United States District Court, Southern District of Indiana, Indianapolis Division

November 7, 2014

CHRISTOPHER P. WHITE, and REFFCO II, L.P., Plaintiffs,
v.
GEORGE KEELY, JOYCE MORRIS, TRICIA RAKE, TERRY SCOTT, and MICHAEL MAURER, Defendants.

ENTRY ON MOTION TO DISMISS

Hon. Tanya Walton Pratt., Judge.

This matter is before the Court on the Motion to Dismiss under Federal Rule of Civil Procedure 12(b)(6) for failure to state a claim upon which relief may be granted filed by Defendants George Keely, Joyce Morris, Tricia Rake, Terry Scott, and Michael Maurer (collectively, “Defendants”) (Filing No. 8, at ECF p. 1). Plaintiffs Christopher Paul White (“Mr. White”) and Reffco II, L.P. (“Reffco”) (collectively, “Plaintiffs”) initiated this action alleging that The National Bank of Indianapolis (“NBI”) improperly paid certain Automated Clearing House (“ACH”) drafts and transferred funds from Reffco’s account without Plaintiffs’ knowledge or consent and in violation of 18 U.S.C. § 1005 and 12 U.S.C. § 503. For the reasons set forth below, the Defendants’ Motion is GRANTED.

I. BACKGROUND

Mr. White is the sole shareholder of Reffco. Defendants are identified as five officers of NBI during the relevant time period when the transactions occurred on January 30, 2008, as alleged in the Complaint. Specifically, Mr. White alleges that Defendants unilaterally made unauthorized transfers between Plaintiffs’ multiple accounts held by NBI and that in an attempt to cover up the unauthorized transfers, NBI’s officers engaged in false reporting.

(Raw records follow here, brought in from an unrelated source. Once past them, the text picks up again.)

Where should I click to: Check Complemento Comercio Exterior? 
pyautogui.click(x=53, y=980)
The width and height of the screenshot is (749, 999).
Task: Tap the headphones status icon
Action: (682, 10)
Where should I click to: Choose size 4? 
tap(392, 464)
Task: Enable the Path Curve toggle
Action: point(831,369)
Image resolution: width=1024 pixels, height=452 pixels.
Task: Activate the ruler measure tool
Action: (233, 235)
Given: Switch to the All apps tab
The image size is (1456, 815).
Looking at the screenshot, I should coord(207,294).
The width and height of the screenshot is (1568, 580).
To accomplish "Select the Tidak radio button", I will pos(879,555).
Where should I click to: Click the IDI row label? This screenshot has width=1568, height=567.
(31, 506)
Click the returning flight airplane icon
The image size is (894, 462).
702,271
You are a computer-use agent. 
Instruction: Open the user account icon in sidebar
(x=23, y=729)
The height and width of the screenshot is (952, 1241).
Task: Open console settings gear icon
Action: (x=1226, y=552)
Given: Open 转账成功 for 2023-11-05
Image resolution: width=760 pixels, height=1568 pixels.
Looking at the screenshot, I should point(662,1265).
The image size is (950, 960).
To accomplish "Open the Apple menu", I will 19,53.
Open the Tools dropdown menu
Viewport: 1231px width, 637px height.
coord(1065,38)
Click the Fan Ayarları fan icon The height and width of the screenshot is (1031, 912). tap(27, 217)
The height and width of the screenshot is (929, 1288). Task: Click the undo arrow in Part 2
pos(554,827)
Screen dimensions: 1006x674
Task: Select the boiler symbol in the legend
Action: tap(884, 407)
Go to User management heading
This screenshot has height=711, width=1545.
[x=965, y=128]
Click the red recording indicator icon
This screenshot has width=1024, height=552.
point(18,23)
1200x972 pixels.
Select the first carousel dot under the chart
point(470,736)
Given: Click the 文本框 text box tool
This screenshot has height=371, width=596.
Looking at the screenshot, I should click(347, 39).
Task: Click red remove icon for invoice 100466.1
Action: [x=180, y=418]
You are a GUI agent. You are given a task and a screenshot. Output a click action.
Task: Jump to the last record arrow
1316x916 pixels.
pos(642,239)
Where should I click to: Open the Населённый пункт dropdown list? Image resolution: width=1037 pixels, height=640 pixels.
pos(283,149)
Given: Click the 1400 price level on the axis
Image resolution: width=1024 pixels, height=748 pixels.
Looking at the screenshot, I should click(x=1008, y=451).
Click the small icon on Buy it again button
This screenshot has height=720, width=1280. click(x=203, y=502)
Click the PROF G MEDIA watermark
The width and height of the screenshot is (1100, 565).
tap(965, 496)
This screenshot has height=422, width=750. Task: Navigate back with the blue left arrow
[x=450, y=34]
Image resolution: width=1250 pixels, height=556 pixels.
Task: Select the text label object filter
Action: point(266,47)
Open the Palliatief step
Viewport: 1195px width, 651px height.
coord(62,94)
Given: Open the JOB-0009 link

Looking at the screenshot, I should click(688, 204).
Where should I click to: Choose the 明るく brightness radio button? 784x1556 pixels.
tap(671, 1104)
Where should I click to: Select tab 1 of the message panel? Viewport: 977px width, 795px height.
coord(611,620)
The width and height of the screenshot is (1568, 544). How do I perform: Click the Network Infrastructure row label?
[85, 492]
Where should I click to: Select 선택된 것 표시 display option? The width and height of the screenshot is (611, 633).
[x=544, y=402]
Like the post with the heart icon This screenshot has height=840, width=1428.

Although the facts alleged are extensive and involve multiple accounts and transactions, they can fairly be summarized as follows: Defendants honored ACH drafts drawn on one account, despite there being insufficient funds, and subsequently transferred funds from the Reffco account into the overdrawn account without the knowledge or consent of Reffco or Mr. White. The overdrawn account was used only for the purpose of paying a separate legal entity’s payroll, Premier Properties, USA (“PPUSA”) and monies were transferred between the accounts only when PPUSA desired to execute payment of its payroll by authorization. The crux of the Plaintiffs’ claim against the Defendants is that in an effort to cover up the unauthorized transfer, the Defendants created official bank records with material omissions and misrepresentations. On March 26, 2014, the Plaintiffs filed their Complaint seeking to recover for the Defendants’ personal liability for the false reporting under the False Entry Statute and the Federal Reserve Act.

II. LEGAL STANDARD

Pursuant to Federal Rule of Civil Procedure 12(b)(6), the Court must take the facts alleged in the complaint as true and draw all reasonable inferences in favor of the plaintiff. Mosley v. Kinclair, 947 F.3d 1338, 1339 (7th Cir. 1991). The complaint must contain only “a short and plain statement of the claim showing that the pleader is entitled to relief, ” Fed.R.Civ.P. 8 (a)(2), and there is no need for detailed factual allegations. Pisciotta v. Old Nat’l Bancorp, 499 F.3d 629, 633 (7th Cir. 2007) (citation omitted). Nevertheless, the statement must “give the defendant fair notice of what the claim is and the grounds upon which it rests, ” and the “factual allegations must be enough to raise a right to relief above the speculative level.” Id. (citations and quotations omitted). “Although this does ‘not require heightened fact pleading of specifics, ’ it does require the complaint to contain ‘enough facts to state a claim to relief that is plausible on its face.’” Killingsworth v. HSBC Bank Nev. N.A., 507 F.3d 614, 618 (7th Cir. 2007) (quoting Bell Atl. Corp. v. Twombly, 550 U.S. 544, 570 (2007)).

III. DISCUSSION

Defendants raise two challenges to the Complaint. First, they argue that Mr. White has failed to assert detrimental reliance on the allegedly false reports. Second, they argue that Mr. White failed to adequately plead any facts which show that the alleged violations proximately caused his damages. The Court disagrees with the second challenge as Mr. White pled that the alleged violations caused him to be prosecuted for a check kiting scheme and resulted in the withdrawal of money from one account to another without his authorization or knowledge. This is a sufficient level of facts to reach the threshold requirement on the issue of proximate causation. It is not necessary that he plead a determinate amount of damages at this time. With respect to the first challenge however, the Court is not persuaded.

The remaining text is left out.